The data:
——————————

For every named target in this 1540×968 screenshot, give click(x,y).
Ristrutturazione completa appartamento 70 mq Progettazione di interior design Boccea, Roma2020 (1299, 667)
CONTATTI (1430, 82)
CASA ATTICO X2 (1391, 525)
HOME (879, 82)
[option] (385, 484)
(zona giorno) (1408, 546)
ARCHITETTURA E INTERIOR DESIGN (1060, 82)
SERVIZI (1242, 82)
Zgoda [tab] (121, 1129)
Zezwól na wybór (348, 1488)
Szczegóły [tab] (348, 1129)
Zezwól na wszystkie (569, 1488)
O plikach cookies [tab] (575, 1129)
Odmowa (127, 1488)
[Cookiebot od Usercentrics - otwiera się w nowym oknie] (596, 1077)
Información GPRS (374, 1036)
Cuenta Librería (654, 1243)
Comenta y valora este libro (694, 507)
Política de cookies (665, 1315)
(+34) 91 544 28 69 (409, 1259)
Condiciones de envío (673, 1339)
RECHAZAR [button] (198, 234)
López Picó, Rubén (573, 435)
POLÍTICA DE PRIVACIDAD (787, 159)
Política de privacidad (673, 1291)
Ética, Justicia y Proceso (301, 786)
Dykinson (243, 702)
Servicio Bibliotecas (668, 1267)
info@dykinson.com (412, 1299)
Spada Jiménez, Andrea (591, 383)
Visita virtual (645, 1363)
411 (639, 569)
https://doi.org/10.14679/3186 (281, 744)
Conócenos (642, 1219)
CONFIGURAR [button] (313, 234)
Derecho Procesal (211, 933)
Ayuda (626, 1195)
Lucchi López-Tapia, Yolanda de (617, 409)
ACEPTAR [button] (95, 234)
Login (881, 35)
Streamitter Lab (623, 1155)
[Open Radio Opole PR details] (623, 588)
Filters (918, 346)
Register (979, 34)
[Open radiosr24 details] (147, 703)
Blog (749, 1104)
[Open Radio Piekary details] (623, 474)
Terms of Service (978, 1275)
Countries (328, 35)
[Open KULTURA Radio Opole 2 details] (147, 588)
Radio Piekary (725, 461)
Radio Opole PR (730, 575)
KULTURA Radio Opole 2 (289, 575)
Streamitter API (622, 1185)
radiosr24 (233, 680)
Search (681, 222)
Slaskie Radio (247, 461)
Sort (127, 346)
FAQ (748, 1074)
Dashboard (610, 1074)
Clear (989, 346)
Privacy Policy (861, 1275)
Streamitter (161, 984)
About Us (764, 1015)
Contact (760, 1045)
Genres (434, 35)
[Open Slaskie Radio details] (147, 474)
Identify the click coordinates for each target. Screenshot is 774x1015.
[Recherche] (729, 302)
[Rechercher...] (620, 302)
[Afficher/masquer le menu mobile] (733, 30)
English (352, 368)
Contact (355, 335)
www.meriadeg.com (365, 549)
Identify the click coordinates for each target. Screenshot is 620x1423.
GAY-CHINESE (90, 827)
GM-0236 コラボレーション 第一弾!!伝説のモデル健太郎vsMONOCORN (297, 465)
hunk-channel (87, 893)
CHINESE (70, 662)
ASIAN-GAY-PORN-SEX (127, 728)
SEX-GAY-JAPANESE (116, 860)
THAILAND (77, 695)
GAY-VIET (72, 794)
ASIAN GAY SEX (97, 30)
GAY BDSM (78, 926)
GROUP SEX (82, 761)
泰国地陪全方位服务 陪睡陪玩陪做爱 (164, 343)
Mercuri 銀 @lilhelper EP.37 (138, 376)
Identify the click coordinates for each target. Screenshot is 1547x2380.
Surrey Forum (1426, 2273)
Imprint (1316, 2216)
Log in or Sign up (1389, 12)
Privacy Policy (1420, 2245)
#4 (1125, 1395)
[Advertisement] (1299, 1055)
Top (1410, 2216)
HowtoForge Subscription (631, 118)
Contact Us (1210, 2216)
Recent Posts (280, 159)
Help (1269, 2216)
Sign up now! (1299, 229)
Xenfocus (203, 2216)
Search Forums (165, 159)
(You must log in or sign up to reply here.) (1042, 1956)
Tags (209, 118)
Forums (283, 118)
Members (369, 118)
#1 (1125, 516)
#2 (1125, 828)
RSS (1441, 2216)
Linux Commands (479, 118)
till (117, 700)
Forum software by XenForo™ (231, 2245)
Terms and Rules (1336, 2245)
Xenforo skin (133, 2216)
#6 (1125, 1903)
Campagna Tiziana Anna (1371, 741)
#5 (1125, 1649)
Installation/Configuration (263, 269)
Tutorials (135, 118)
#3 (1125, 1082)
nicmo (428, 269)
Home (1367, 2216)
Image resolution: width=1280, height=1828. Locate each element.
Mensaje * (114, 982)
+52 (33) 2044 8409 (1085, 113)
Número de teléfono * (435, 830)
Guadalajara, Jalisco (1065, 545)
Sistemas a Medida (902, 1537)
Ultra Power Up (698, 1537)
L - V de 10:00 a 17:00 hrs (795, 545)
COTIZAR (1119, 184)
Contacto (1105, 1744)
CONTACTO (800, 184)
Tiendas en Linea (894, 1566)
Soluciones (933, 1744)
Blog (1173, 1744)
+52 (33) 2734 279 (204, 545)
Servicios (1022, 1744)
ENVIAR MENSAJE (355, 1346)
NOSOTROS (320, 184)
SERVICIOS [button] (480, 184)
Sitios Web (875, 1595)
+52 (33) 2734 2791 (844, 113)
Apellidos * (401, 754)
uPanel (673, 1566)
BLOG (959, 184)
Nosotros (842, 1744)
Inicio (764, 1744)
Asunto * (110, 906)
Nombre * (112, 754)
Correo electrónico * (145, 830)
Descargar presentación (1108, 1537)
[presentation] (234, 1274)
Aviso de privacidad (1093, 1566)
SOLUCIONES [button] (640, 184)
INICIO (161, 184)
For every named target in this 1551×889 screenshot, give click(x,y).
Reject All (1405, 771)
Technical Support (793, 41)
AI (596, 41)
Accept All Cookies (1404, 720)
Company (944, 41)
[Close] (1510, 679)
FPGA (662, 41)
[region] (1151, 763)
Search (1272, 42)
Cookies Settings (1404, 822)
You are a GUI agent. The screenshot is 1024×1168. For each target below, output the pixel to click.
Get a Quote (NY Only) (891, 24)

——————————

Goal: Reproduce all of the records above verbatim, line for line, adding nothing and omitting nothing.

Solution below:
For every named target in this 1540×968 screenshot, give click(x,y).
Ristrutturazione completa appartamento 70 mq Progettazione di interior design Boccea, Roma2020 (1299, 667)
CONTATTI (1430, 82)
CASA ATTICO X2 (1391, 525)
HOME (879, 82)
[option] (385, 484)
(zona giorno) (1408, 546)
ARCHITETTURA E INTERIOR DESIGN (1060, 82)
SERVIZI (1242, 82)
Zgoda [tab] (121, 1129)
Zezwól na wybór (348, 1488)
Szczegóły [tab] (348, 1129)
Zezwól na wszystkie (569, 1488)
O plikach cookies [tab] (575, 1129)
Odmowa (127, 1488)
[Cookiebot od Usercentrics - otwiera się w nowym oknie] (596, 1077)
Información GPRS (374, 1036)
Cuenta Librería (654, 1243)
Comenta y valora este libro (694, 507)
Política de cookies (665, 1315)
(+34) 91 544 28 69 (409, 1259)
Condiciones de envío (673, 1339)
RECHAZAR [button] (198, 234)
López Picó, Rubén (573, 435)
POLÍTICA DE PRIVACIDAD (787, 159)
Política de privacidad (673, 1291)
Ética, Justicia y Proceso (301, 786)
Dykinson (243, 702)
Servicio Bibliotecas (668, 1267)
info@dykinson.com (412, 1299)
Spada Jiménez, Andrea (591, 383)
Visita virtual (645, 1363)
411 (639, 569)
https://doi.org/10.14679/3186 (281, 744)
Conócenos (642, 1219)
CONFIGURAR [button] (313, 234)
Derecho Procesal (211, 933)
Ayuda (626, 1195)
Lucchi López-Tapia, Yolanda de (617, 409)
ACEPTAR [button] (95, 234)
Login (881, 35)
Streamitter Lab (623, 1155)
[Open Radio Opole PR details] (623, 588)
Filters (918, 346)
Register (979, 34)
[Open radiosr24 details] (147, 703)
Blog (749, 1104)
[Open Radio Piekary details] (623, 474)
Terms of Service (978, 1275)
Countries (328, 35)
[Open KULTURA Radio Opole 2 details] (147, 588)
Radio Piekary (725, 461)
Radio Opole PR (730, 575)
KULTURA Radio Opole 2 (289, 575)
Streamitter API (622, 1185)
radiosr24 (233, 680)
Search (681, 222)
Slaskie Radio (247, 461)
Sort (127, 346)
FAQ (748, 1074)
Dashboard (610, 1074)
Clear (989, 346)
Privacy Policy (861, 1275)
Streamitter (161, 984)
About Us (764, 1015)
Contact (760, 1045)
Genres (434, 35)
[Open Slaskie Radio details] (147, 474)
Identify the click coordinates for each target. Screenshot is 774x1015.
[Recherche] (729, 302)
[Rechercher...] (620, 302)
[Afficher/masquer le menu mobile] (733, 30)
English (352, 368)
Contact (355, 335)
www.meriadeg.com (365, 549)
Identify the click coordinates for each target. Screenshot is 620x1423.
GAY-CHINESE (90, 827)
GM-0236 コラボレーション 第一弾!!伝説のモデル健太郎vsMONOCORN (297, 465)
hunk-channel (87, 893)
CHINESE (70, 662)
ASIAN-GAY-PORN-SEX (127, 728)
SEX-GAY-JAPANESE (116, 860)
THAILAND (77, 695)
GAY-VIET (72, 794)
ASIAN GAY SEX (97, 30)
GAY BDSM (78, 926)
GROUP SEX (82, 761)
泰国地陪全方位服务 陪睡陪玩陪做爱 (164, 343)
Mercuri 銀 @lilhelper EP.37 (138, 376)
Identify the click coordinates for each target. Screenshot is 1547x2380.
Surrey Forum (1426, 2273)
Imprint (1316, 2216)
Log in or Sign up (1389, 12)
Privacy Policy (1420, 2245)
#4 (1125, 1395)
[Advertisement] (1299, 1055)
Top (1410, 2216)
HowtoForge Subscription (631, 118)
Contact Us (1210, 2216)
Recent Posts (280, 159)
Help (1269, 2216)
Sign up now! (1299, 229)
Xenfocus (203, 2216)
Search Forums (165, 159)
(You must log in or sign up to reply here.) (1042, 1956)
Tags (209, 118)
Forums (283, 118)
Members (369, 118)
#1 (1125, 516)
#2 (1125, 828)
RSS (1441, 2216)
Linux Commands (479, 118)
till (117, 700)
Forum software by XenForo™ (231, 2245)
Terms and Rules (1336, 2245)
Xenforo skin (133, 2216)
#6 (1125, 1903)
Campagna Tiziana Anna (1371, 741)
#5 (1125, 1649)
Installation/Configuration (263, 269)
Tutorials (135, 118)
#3 (1125, 1082)
nicmo (428, 269)
Home (1367, 2216)
Image resolution: width=1280, height=1828. Locate each element.
Mensaje * (114, 982)
+52 (33) 2044 8409 (1085, 113)
Número de teléfono * (435, 830)
Guadalajara, Jalisco (1065, 545)
Sistemas a Medida (902, 1537)
Ultra Power Up (698, 1537)
L - V de 10:00 a 17:00 hrs (795, 545)
COTIZAR (1119, 184)
Contacto (1105, 1744)
CONTACTO (800, 184)
Tiendas en Linea (894, 1566)
Soluciones (933, 1744)
Blog (1173, 1744)
+52 (33) 2734 279 (204, 545)
Servicios (1022, 1744)
ENVIAR MENSAJE (355, 1346)
NOSOTROS (320, 184)
SERVICIOS [button] (480, 184)
Sitios Web (875, 1595)
+52 (33) 2734 2791 (844, 113)
Apellidos * (401, 754)
uPanel (673, 1566)
BLOG (959, 184)
Nosotros (842, 1744)
Inicio (764, 1744)
Asunto * (110, 906)
Nombre * (112, 754)
Correo electrónico * (145, 830)
Descargar presentación (1108, 1537)
[presentation] (234, 1274)
Aviso de privacidad (1093, 1566)
SOLUCIONES [button] (640, 184)
INICIO (161, 184)
For every named target in this 1551×889 screenshot, give click(x,y).
Reject All (1405, 771)
Technical Support (793, 41)
AI (596, 41)
Accept All Cookies (1404, 720)
Company (944, 41)
[Close] (1510, 679)
FPGA (662, 41)
[region] (1151, 763)
Search (1272, 42)
Cookies Settings (1404, 822)
You are a GUI agent. The screenshot is 1024×1168. For each target below, output the pixel to click.
Get a Quote (NY Only) (891, 24)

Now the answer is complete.